Namun, menariknya, meskipun musim kemarau sedang terjadi di sebagian wilayah Indonesia, hal ini tidak selalu menunjukkan kondisi iklim kering dan panas. Dwikorita menegaskan bahwa keragaman iklim di Indonesia tidak hanya dipengaruhi oleh musim, tetapi juga oleh berbagai faktor lain yang dapat mempengaruhi kondisi cuaca.

Menurut Dwikorita, faktor-faktor tersebut meliputi fenomena global seperti El Nino dan La Nina, fenomena regional seperti Madden Julian Oscillation, serta faktor lokal seperti adanya angin darat dan angin laut. Dengan demikian, kondisi cuaca yang terjadi merupakan hasil interaksi dari berbagai faktor tersebut, sehingga dapat terjadi variasi kondisi cuaca yang kompleks di seluruh wilayah Indonesia.

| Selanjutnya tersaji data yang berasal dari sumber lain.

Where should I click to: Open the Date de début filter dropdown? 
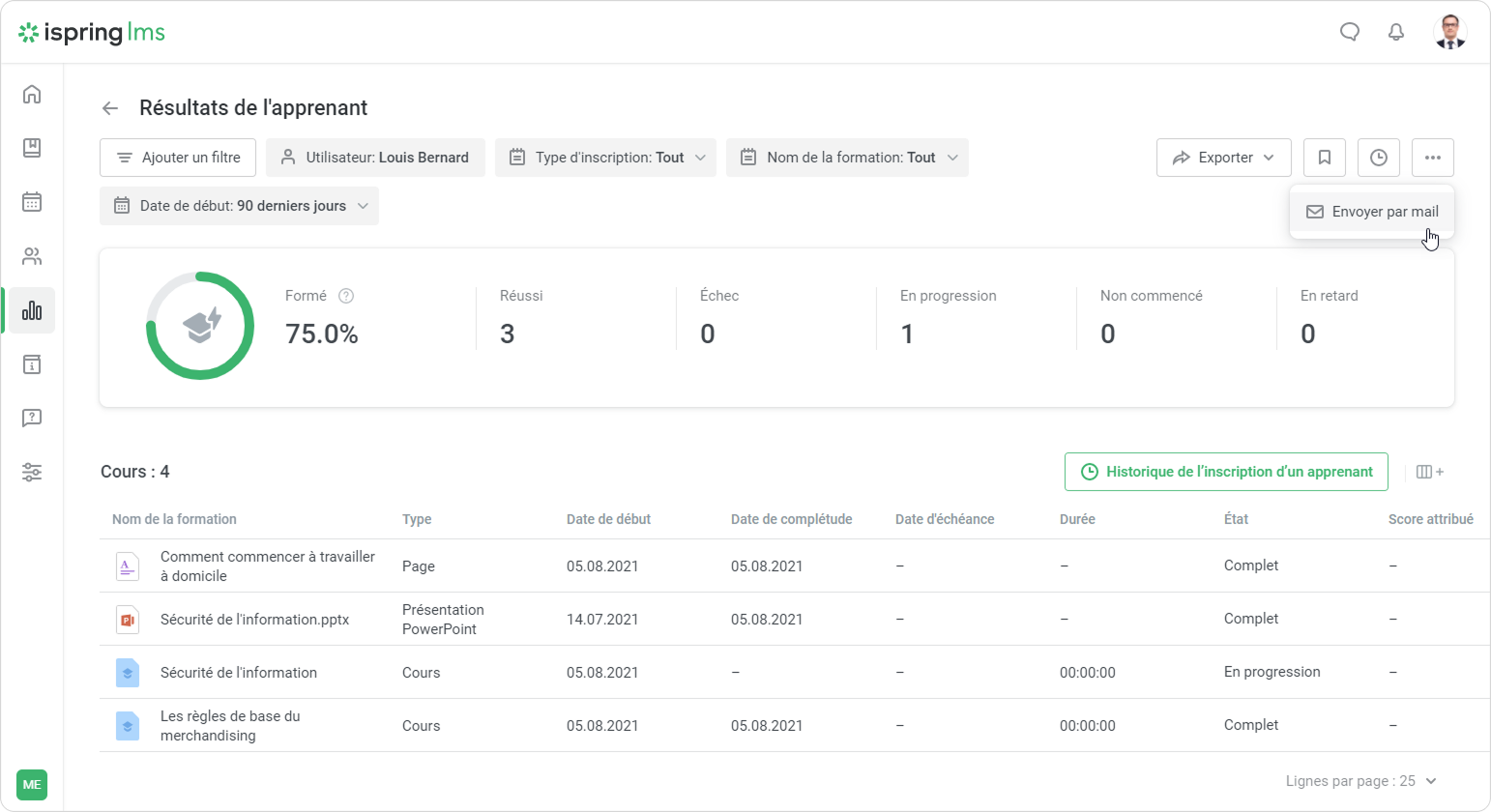pos(239,206)
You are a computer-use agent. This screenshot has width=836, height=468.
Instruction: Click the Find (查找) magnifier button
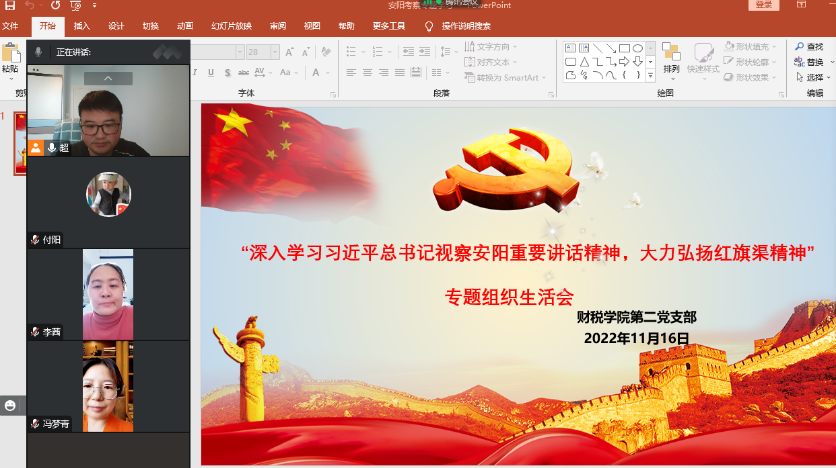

Dalam konteks ini, perlu ditekankan bahwa pemahaman terhadap faktor-faktor tersebut tidak hanya penting bagi pihak BMKG dalam melakukan prediksi cuaca, tetapi juga bermanfaat bagi masyarakat dalam mengantisipasi dan mengelola dampak dari perubahan cuaca yang terjadi. Kesadaran akan kompleksitas faktor-faktor yang mempengaruhi cuaca dapat membantu masyarakat untuk lebih siap menghadapi berbagai kondisi cuaca ekstrem yang mungkin terjadi.

Dalam hal ini, upaya pemerintah dalam melakukan sosialisasi mengenai prakiraan cuaca, peringatan dini bencana, serta langkah-langkah mitigasi dapat menjadi langkah yang efektif dalam meminimalisir dampak dari perubahan kondisi cuaca yang tidak terduga. Dengan demikian, pemahaman akan kompleksitas iklim Indonesia dapat menjadi dasar untuk peningkatan kewaspadaan dan adaptasi terhadap perubahan cuaca yang semakin tidak dapat diprediksi.